* **Fragmento**:
Mis lecturas matutinas del New York Times y las columnas de Juan Forero sobre Colombia me convencieron que para mi era imposible no actuar. Sé, por mis experiencias en el Perú, que la gente debe estar actuando en contra de la violencia, aun en medio de la guerra. Sé asimismo que no basta con decir “no” a los paquetes e intervenciones militares: tiene que haber alternativas no belicosas a las que las personas pueden decir que “sí”. Salí para Colombia en julio, encontrándome con dos colegas que comparten mis inquietudes. Decidimos ir hacia el Urabá, una región del noroeste colombiano a horcadas entre los departamentos de Antioquia y Chocó. Maria Paz Bermejo de la oficina de las Naciones Unidas era un buen contacto y habíamos escuchado que un grupo de desplazados había organizado unas Comunidades de Paz y retornado a sus tierras.

* **Datos proporcionados**:
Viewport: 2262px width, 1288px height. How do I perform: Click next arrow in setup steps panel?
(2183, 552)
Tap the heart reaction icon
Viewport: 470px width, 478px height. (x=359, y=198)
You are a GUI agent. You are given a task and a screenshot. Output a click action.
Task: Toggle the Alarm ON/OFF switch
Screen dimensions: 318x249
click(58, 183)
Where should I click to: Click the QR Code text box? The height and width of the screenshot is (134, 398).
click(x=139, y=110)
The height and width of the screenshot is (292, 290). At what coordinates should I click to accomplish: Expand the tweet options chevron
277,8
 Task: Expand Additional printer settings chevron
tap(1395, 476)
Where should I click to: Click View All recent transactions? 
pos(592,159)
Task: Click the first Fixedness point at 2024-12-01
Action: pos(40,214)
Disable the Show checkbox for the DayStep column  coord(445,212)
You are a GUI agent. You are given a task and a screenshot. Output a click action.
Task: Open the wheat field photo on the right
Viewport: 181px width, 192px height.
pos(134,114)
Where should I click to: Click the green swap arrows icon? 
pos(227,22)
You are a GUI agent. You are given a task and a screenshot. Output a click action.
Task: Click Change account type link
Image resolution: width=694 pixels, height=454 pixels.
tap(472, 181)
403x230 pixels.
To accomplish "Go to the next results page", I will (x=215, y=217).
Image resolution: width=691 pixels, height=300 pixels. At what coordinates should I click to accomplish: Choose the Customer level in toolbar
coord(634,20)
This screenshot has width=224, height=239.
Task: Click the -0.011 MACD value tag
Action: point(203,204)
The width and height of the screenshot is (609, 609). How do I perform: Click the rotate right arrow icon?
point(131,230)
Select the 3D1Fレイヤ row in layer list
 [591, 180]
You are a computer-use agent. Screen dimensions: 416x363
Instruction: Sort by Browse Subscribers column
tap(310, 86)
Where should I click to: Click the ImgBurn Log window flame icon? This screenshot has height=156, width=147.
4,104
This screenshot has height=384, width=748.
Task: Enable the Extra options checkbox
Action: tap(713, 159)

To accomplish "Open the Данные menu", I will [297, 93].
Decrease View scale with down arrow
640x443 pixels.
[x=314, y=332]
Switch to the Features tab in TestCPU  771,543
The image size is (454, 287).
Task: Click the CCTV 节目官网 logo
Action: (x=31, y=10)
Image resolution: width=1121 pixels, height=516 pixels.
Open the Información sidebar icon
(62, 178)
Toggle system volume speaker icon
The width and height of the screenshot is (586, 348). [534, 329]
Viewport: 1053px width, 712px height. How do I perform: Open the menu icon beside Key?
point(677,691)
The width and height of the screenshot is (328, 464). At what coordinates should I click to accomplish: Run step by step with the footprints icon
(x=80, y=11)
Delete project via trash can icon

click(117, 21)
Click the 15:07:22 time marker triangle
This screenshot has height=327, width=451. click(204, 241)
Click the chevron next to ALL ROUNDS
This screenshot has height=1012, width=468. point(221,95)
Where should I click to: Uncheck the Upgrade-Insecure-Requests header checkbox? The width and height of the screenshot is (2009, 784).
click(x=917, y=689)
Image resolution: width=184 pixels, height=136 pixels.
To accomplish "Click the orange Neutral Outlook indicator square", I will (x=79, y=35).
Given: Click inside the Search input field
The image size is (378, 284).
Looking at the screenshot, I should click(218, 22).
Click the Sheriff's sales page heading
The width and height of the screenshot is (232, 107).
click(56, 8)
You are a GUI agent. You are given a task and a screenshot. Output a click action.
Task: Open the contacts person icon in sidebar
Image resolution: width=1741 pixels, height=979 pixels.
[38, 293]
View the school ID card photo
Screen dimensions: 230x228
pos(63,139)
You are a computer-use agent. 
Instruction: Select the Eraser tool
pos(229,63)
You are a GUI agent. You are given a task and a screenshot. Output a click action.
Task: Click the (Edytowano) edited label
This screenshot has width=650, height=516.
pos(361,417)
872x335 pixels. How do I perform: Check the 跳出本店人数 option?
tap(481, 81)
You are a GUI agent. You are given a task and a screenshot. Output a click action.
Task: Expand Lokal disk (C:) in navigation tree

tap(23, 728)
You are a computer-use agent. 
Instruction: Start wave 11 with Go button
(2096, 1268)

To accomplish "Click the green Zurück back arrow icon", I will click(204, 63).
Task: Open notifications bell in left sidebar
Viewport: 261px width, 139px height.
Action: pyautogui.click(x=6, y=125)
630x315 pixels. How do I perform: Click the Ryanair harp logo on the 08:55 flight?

* **Instrucciones**:
1. Vuelve a escribir literalmente el pasaje del fragmento sobre el viaje a Colombia que comienza con "Mis lecturas matutinas" y continúa hasta "a sus tierras.".
2. Convierte en una lista numerada, sin líneas en blanco, solo las líneas de los registros que van desde la que contiene "Image resolution: width=184" hasta la que contiene "click(56, 8)", ambas incluidas.

* **Respuestas correctas**:
1.
Mis lecturas matutinas del New York Times y las columnas de Juan Forero sobre Colombia me convencieron que para mi era imposible no actuar. Sé, por mis experiencias en el Perú, que la gente debe estar actuando en contra de la violencia, aun en medio de la guerra. Sé asimismo que no basta con decir “no” a los paquetes e intervenciones militares: tiene que haber alternativas no belicosas a las que las personas pueden decir que “sí”. Salí para Colombia en julio, encontrándome con dos colegas que comparten mis inquietudes. Decidimos ir hacia el Urabá, una región del noroeste colombiano a horcadas entre los departamentos de Antioquia y Chocó. Maria Paz Bermejo de la oficina de las Naciones Unidas era un buen contacto y habíamos escuchado que un grupo de desplazados había organizado unas Comunidades de Paz y retornado a sus tierras.

2.
1. Image resolution: width=184 pixels, height=136 pixels.
2. To accomplish "Click the orange Neutral Outlook indicator square", I will (x=79, y=35).
3. Given: Click inside the Search input field
4. The image size is (378, 284).
5. Looking at the screenshot, I should click(218, 22).
6. Click the Sheriff's sales page heading
7. The width and height of the screenshot is (232, 107).
8. click(56, 8)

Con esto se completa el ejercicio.